I have a hierarchical data. The data has the following levels (top to down):

  1. Production facility
  2. Industry
  3. Costumer
  4. Product group
  5. SKU

I am forecasting using r library hts. To increase accuracy I would like to use thief library (also nnfor::mlp.thief and nnfor::elm.thief functions).
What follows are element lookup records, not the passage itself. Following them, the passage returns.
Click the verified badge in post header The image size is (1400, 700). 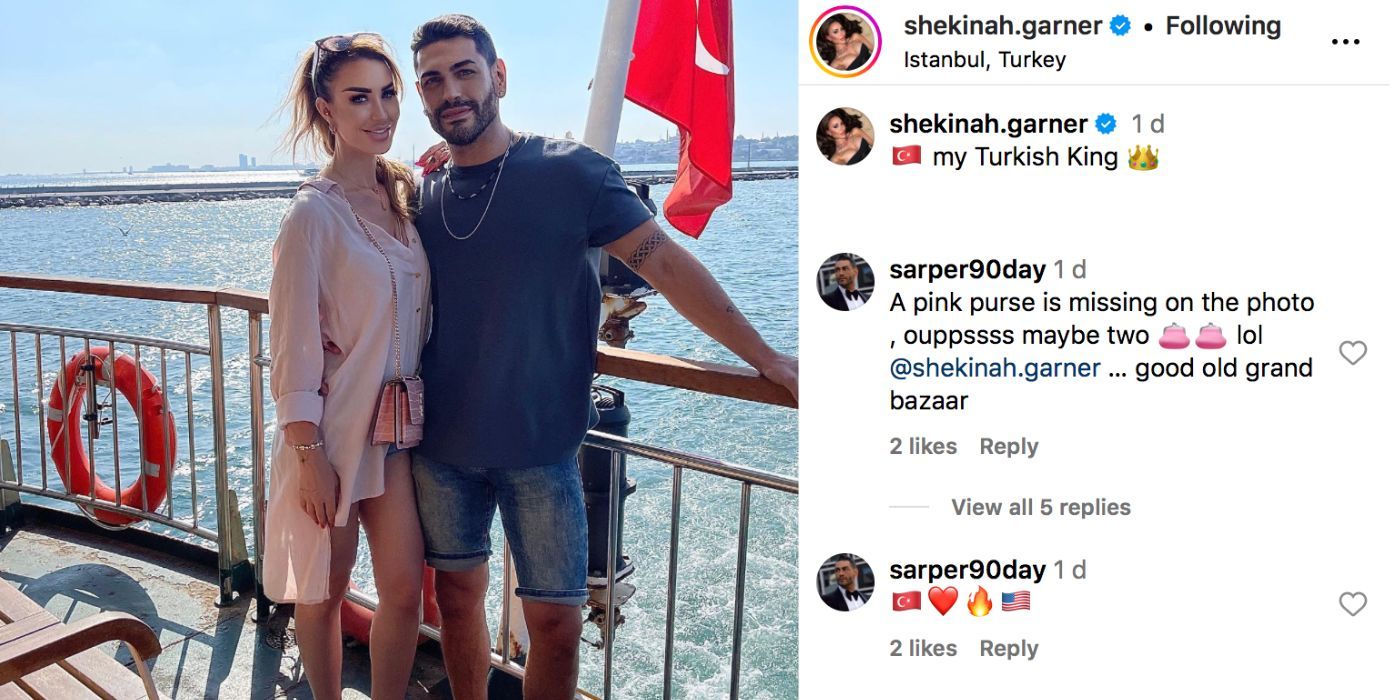[1121, 26]
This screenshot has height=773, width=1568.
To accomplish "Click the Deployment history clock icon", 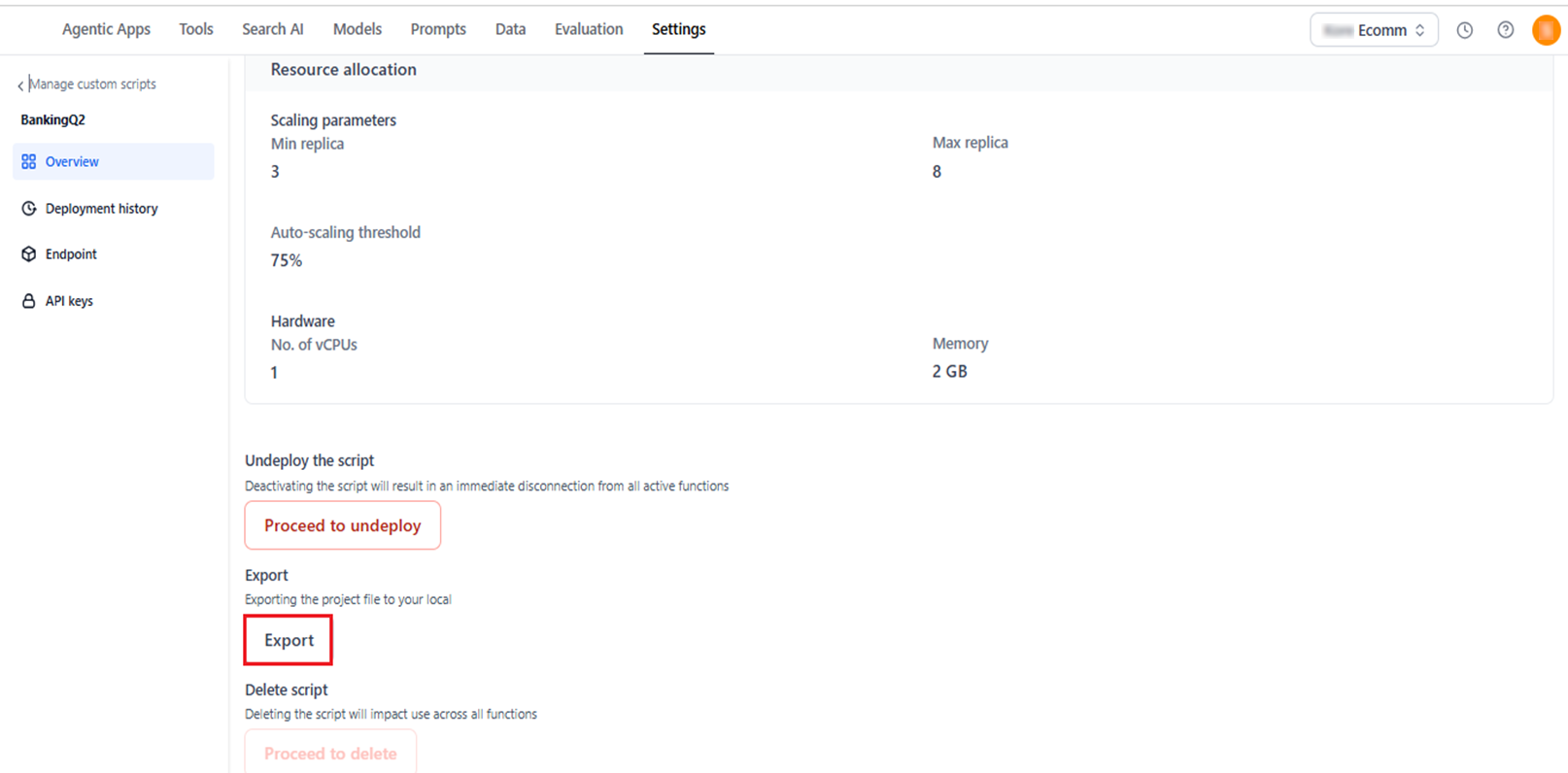I will [29, 209].
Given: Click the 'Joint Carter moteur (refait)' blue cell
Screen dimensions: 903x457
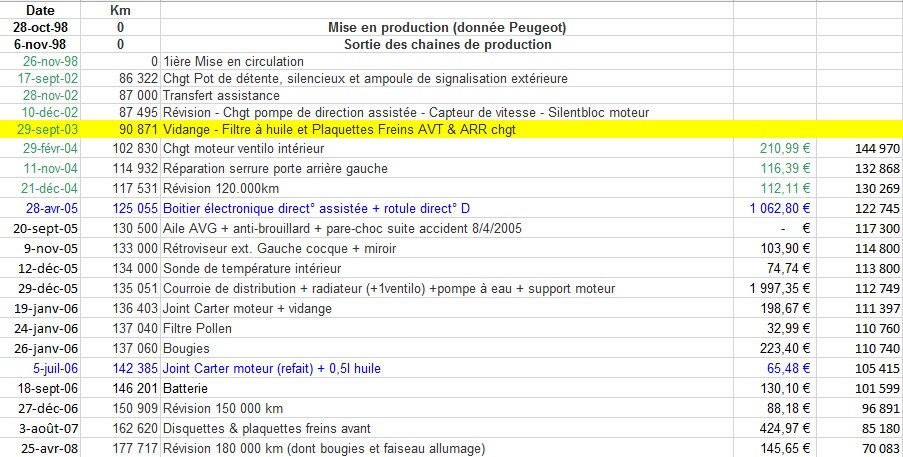Looking at the screenshot, I should [x=271, y=368].
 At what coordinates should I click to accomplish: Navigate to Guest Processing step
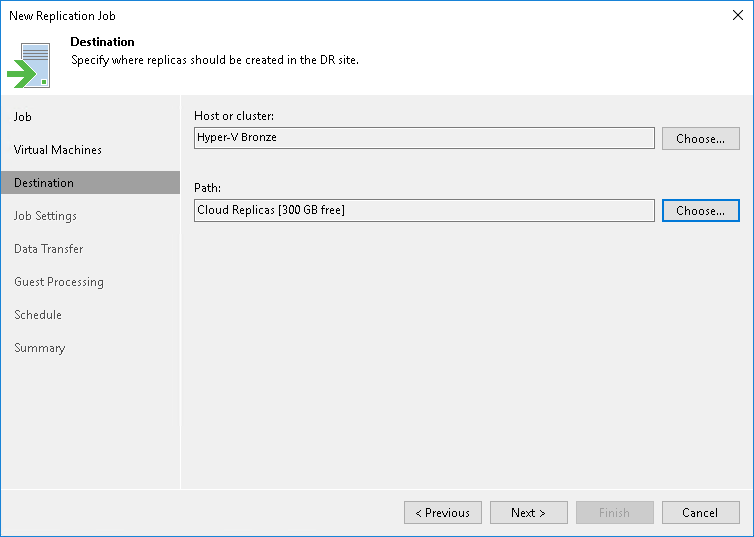point(59,282)
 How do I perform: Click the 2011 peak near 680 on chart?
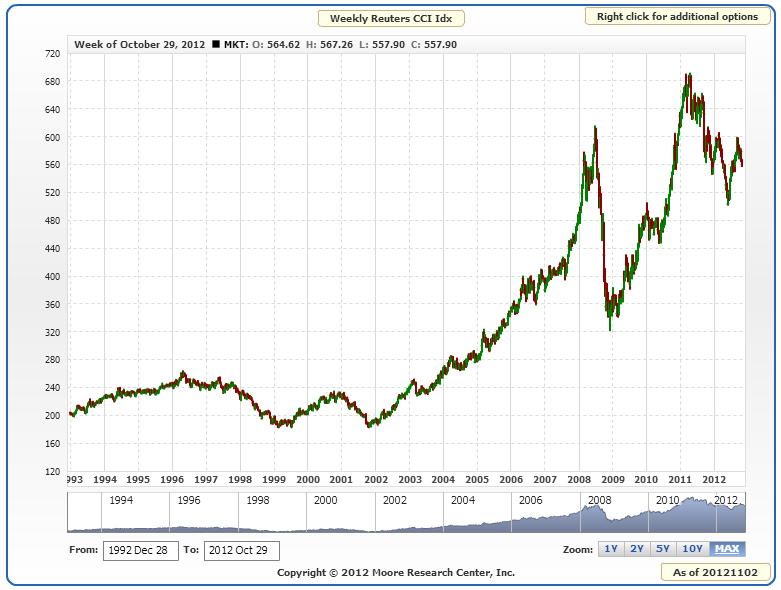(688, 76)
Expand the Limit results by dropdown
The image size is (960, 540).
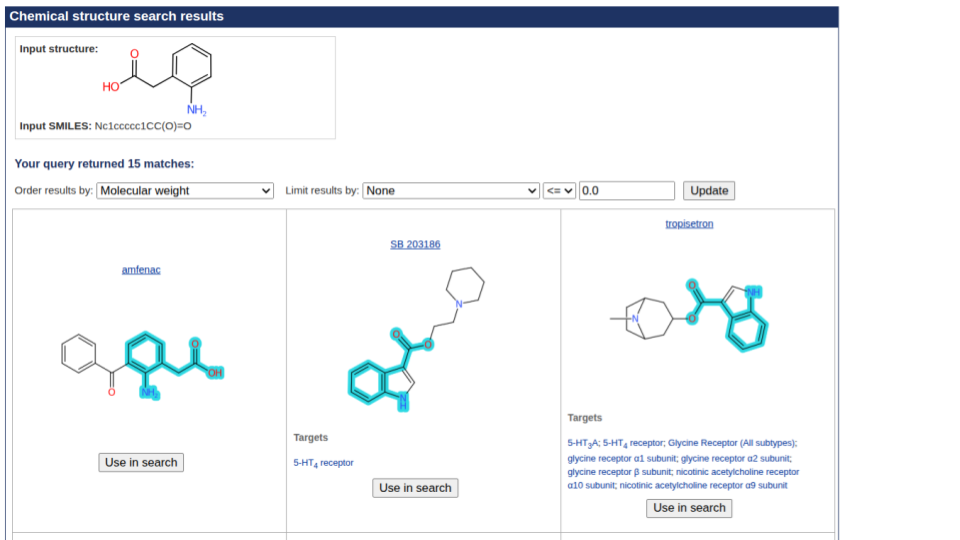450,191
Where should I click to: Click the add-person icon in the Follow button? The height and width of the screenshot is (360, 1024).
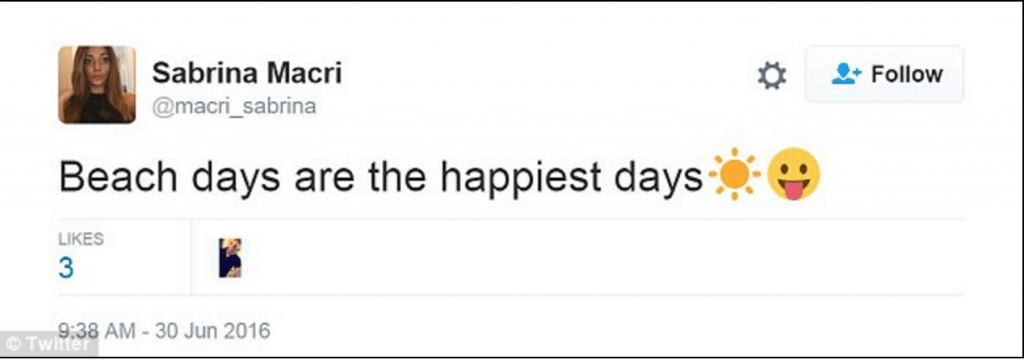[x=846, y=74]
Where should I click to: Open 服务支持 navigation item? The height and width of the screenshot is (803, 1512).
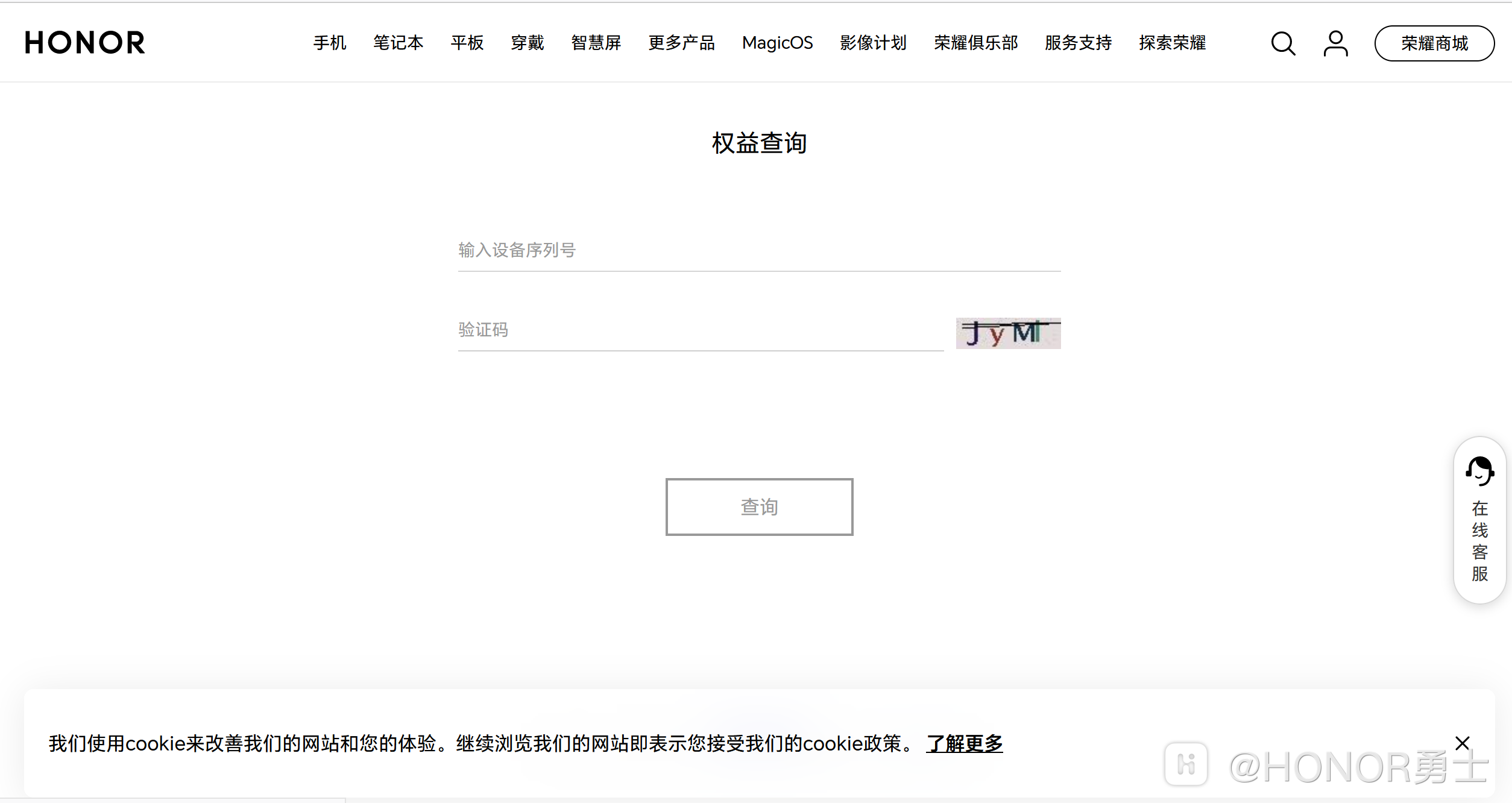[1078, 43]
I added these functions to forecast.hts() in the following way,

loopfn <- function(x, ...) {
    out <- list()
    if (is.null(FUN)) {
      if (fmethod == "ets") {
        models <- forecast::ets(x, lambda = lambda, ...)
        out$pfcasts <- forecast::forecast(models, h = h, PI = FALSE)$mean
      } else if (fmethod == "arima") {


        models <- forecast::auto.arima(x, lambda = lambda, xreg = xreg,
                             parallel = FALSE, ...)
        out$pfcasts <- forecast::forecast(models, h = h, xreg = newxreg)$mean


      } else if (fmethod == "rw") {
        models <- forecast::rwf(x, h = h, lambda = lambda, ...)
        out$pfcasts <- models$mean
      } else if (fmethod == "thief"){

        models <- thief::thief(x, h = h , usemodel = usemodel, ...)
        out$pfcasts <- models$mean
      }else if (fmethod == "mlp.thief"){

        models <- nnfor::mlp.thief(x, h = h , ...)
        out$pfcasts <- models$mean
      } else if (fmethod == "elm.thief"){

        models <- nnfor::elm.thief(x, h = h , ...)
        out$pfcasts <- models$mean
      }


    } else { # user defined function to produce point forecasts
      models <- FUN(x, ...)
      if (is.null(newxreg)) {
        out$pfcasts <- forecast(models, h = h)$mean
      } else {
        out$pfcasts <- forecast(models, h = h, xreg = newxreg)$mean
      }
    }
    if (keep.fitted) {
      out$fitted <- stats::fitted(models)
    }
    if (keep.resid) {
      out$resid <- stats::residuals(models)
    }
    return(out)
  }

Would there be any theoretical problem to do so? In fact, it increases forecast accuracy.

considering the following literature I do not see any problem though Hyndman et.al. 2017 and Hyndman et.al. 2011


Solution

  • I could use any function with the argument FUN = The function has to be forecast object.